The other thing that I always like to bring up when someone mentions Amdahl's law is Gustafson's Law: http://en.wikipedia.org/wiki/Gustafson's_law

It's basically a more optimistic view of what Amdahl's law says (in fact, there's a paper out there that proves that they are mathematically the same thing). Amdahl's law is focused on limiting performance improvement, whereas Gustafson's law is about increasing the amount of data you can work on in parallel. This is the view we should all be having, and is exactly what goes on in the world of graphics. They have more parallelism, so they create scenes with more triangles and pixel shader programs.

The truth is, that more cores should be put to use. There is no excuse. App developers should find interesting uses for these extra compute resources. Mostly I'm talking about games, where it's obvious where the additional compute power could go (physics, tons of actors, whatever else).

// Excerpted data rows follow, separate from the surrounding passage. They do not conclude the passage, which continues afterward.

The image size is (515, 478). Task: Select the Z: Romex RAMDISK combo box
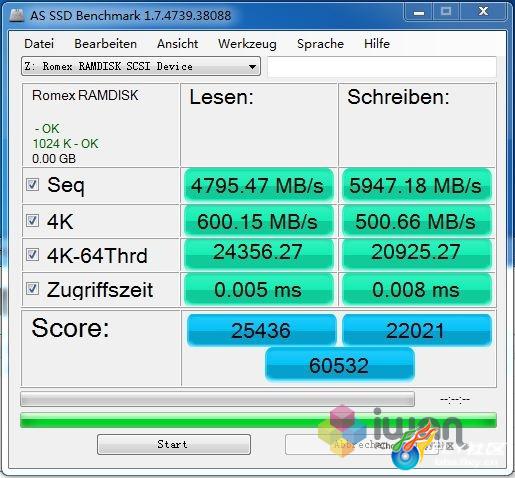point(141,66)
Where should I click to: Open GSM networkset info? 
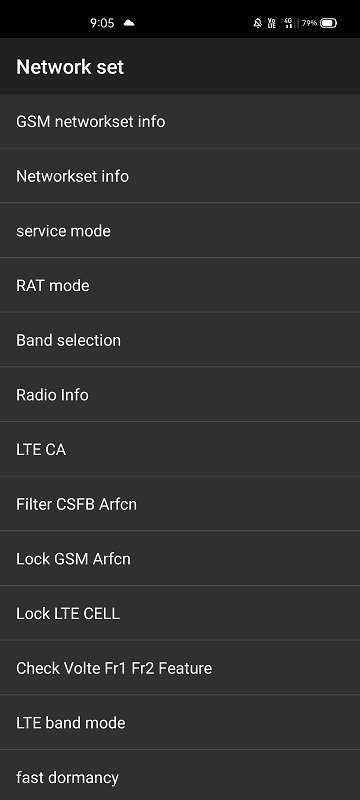(x=180, y=121)
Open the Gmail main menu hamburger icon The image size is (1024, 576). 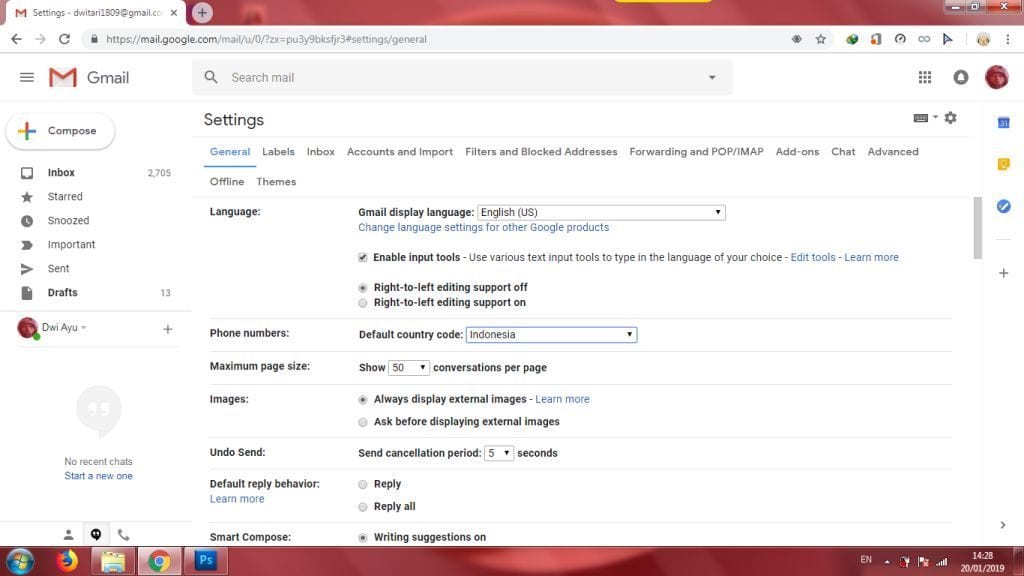tap(27, 77)
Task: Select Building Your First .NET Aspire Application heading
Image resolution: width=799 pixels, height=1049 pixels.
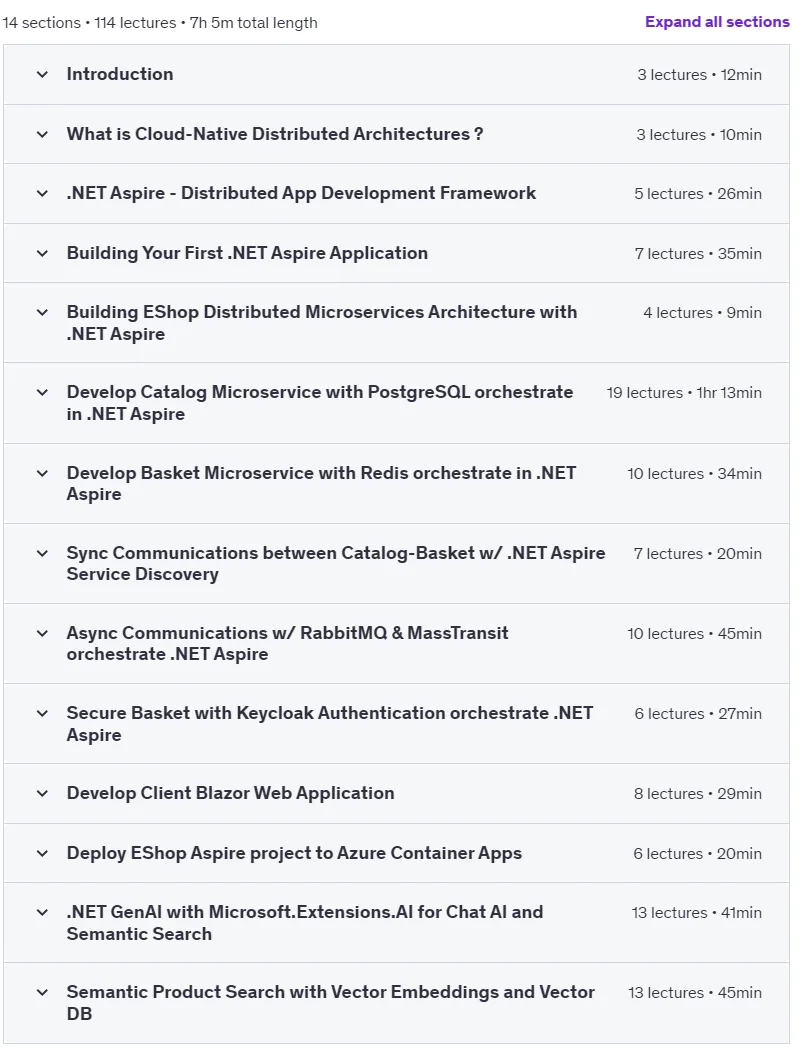Action: click(247, 254)
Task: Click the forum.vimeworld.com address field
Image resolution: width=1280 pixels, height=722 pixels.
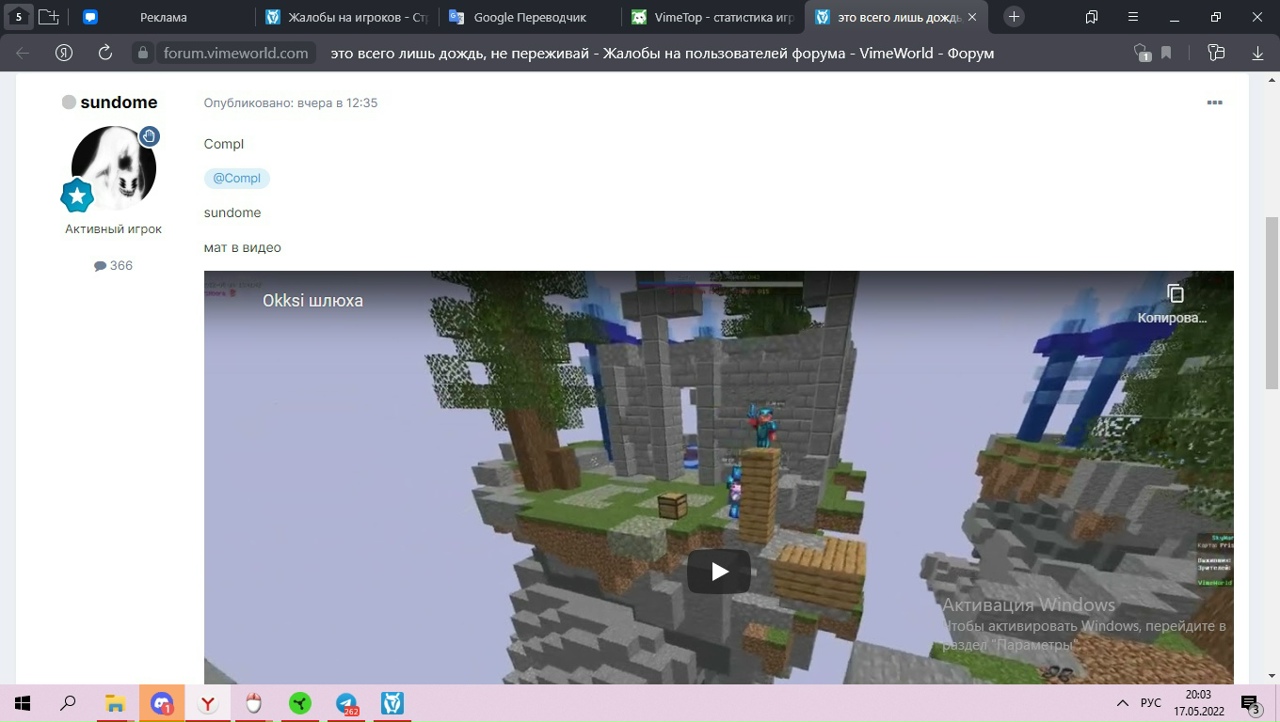Action: [x=236, y=53]
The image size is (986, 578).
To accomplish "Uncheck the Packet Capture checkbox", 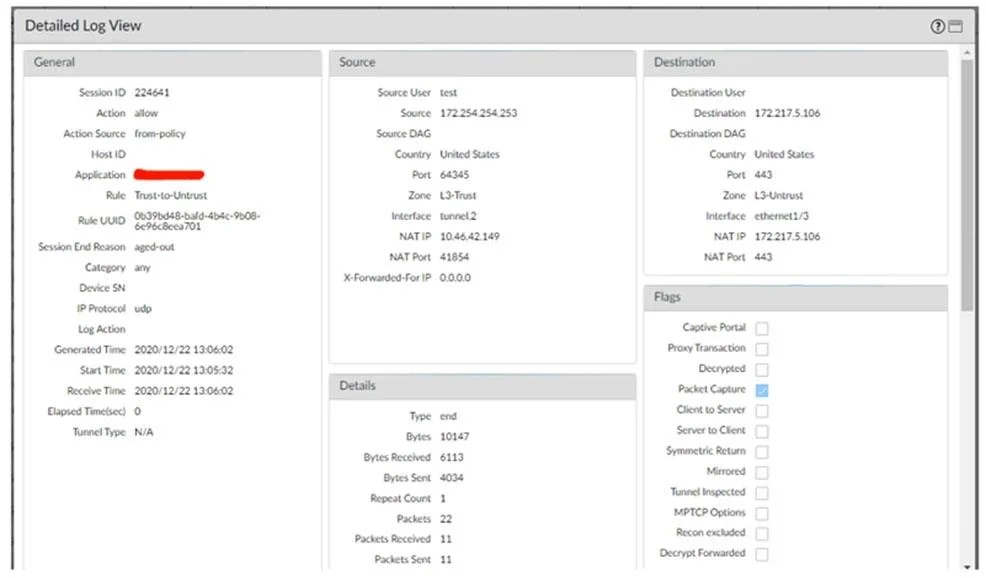I will pyautogui.click(x=762, y=390).
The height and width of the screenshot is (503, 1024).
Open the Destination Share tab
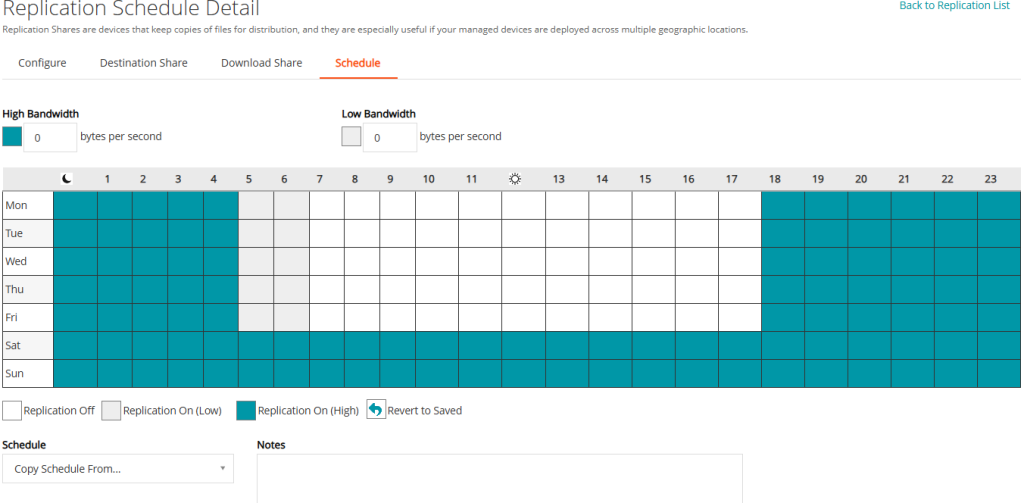(x=143, y=63)
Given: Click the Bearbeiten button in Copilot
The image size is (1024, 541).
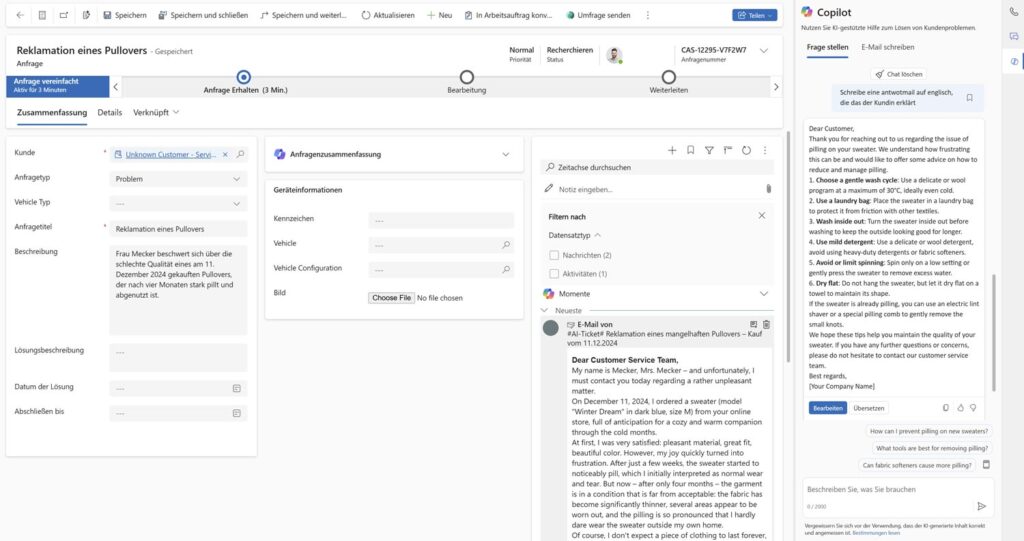Looking at the screenshot, I should pos(827,408).
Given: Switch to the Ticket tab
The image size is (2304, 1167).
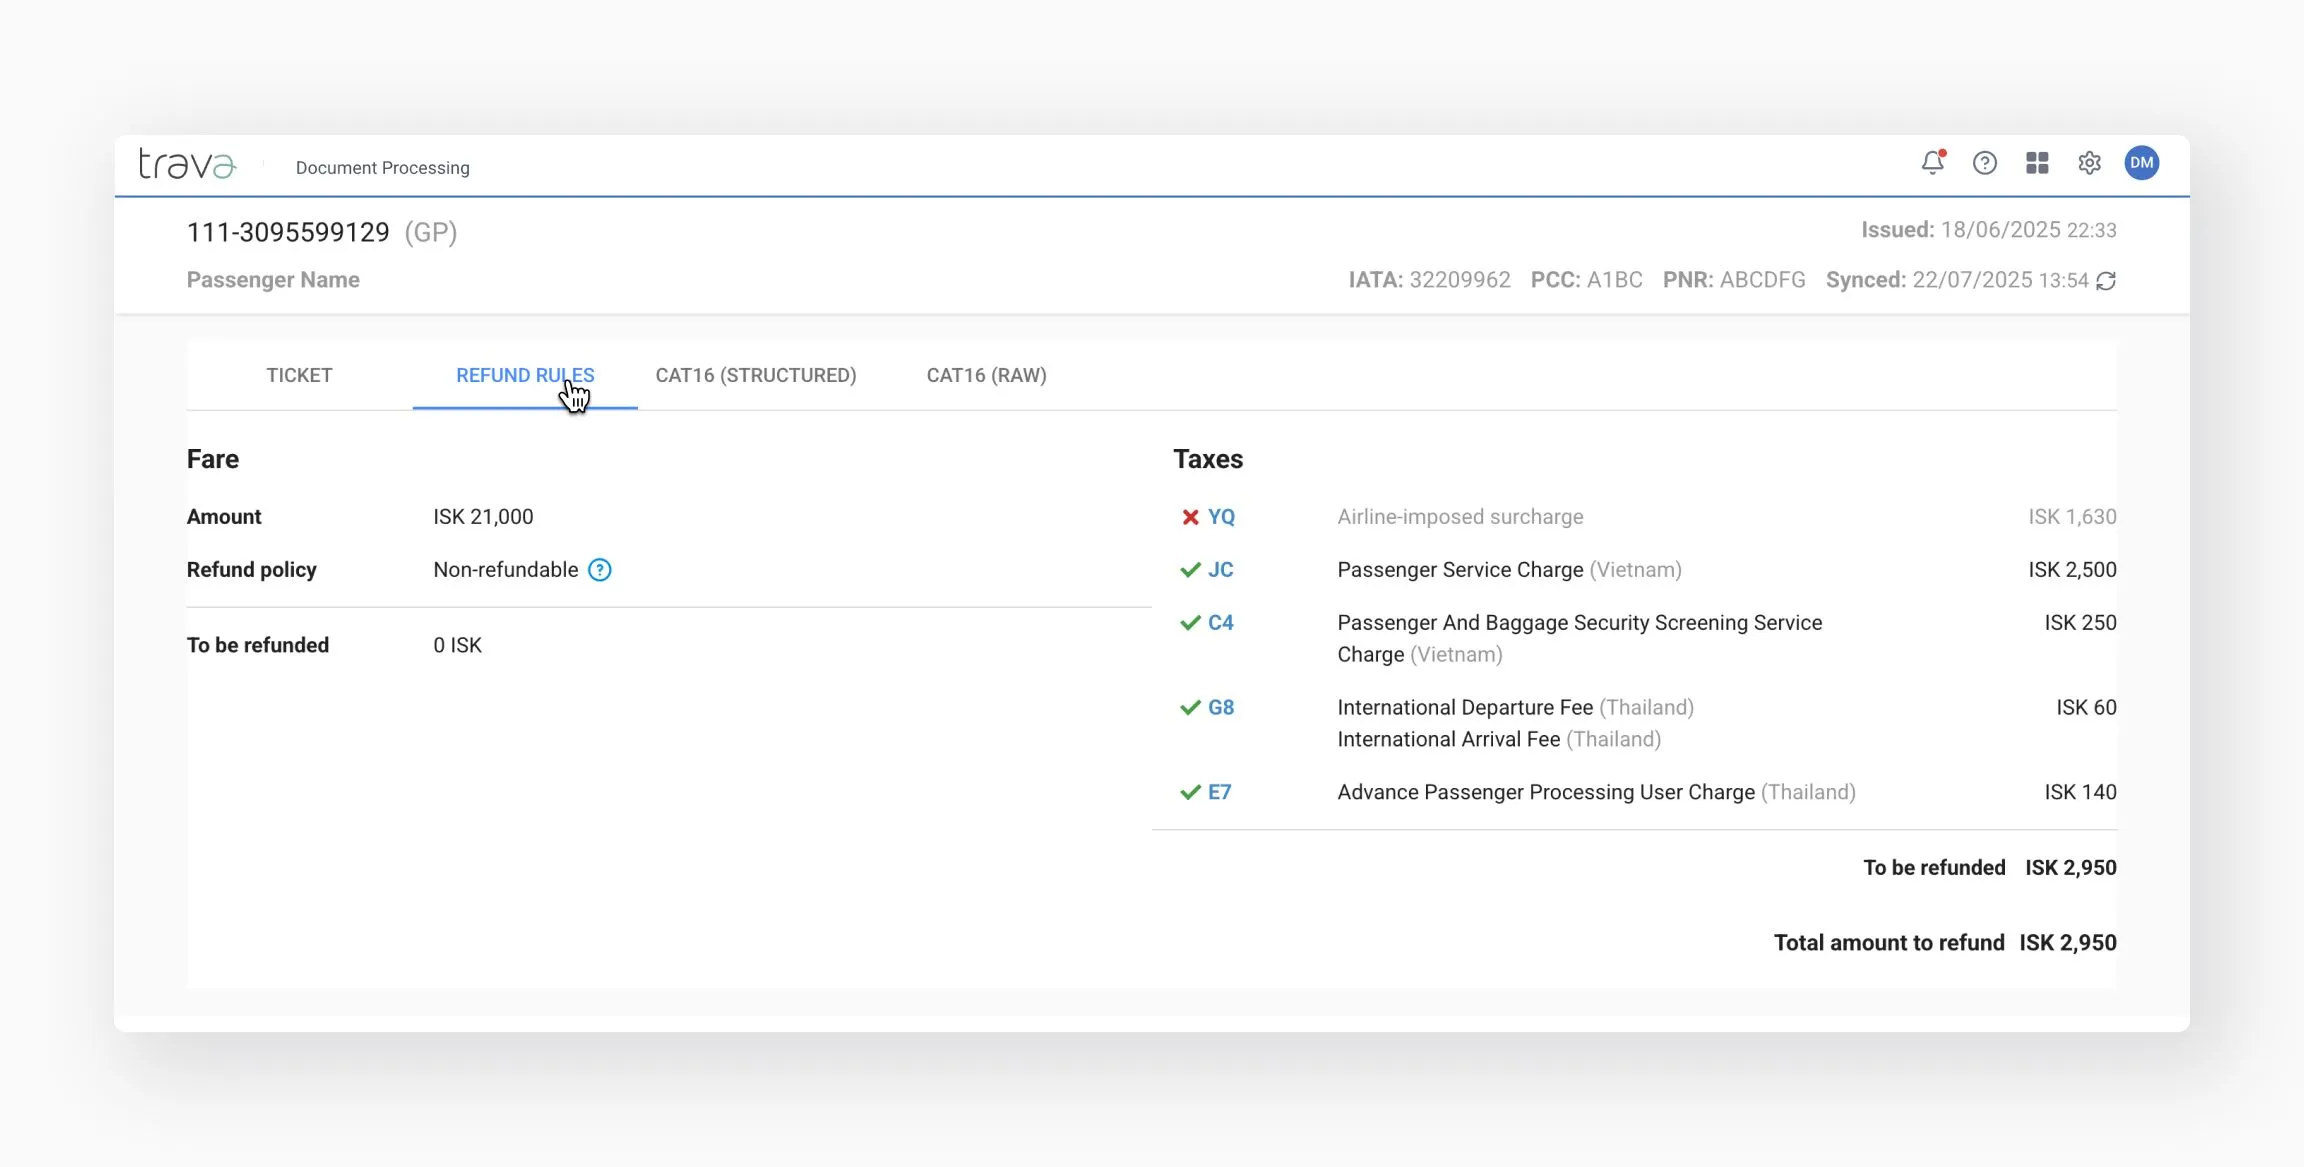Looking at the screenshot, I should click(x=299, y=375).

But the basic idea of the OP is incorrect. This stuff cannot be done in hardware until the hardware can understand the semantics of the problem statement that the code solves for, and come up with an alternate, data-parallel solution. Basically, sci-fi stuff at this point. But even then, the hardware would be limited by Amdahl's law, and the hardware would definitely not be creative enough to throw more data at the problem and take advantage of Gustafson's law, which is IMO the best use for parallel resources.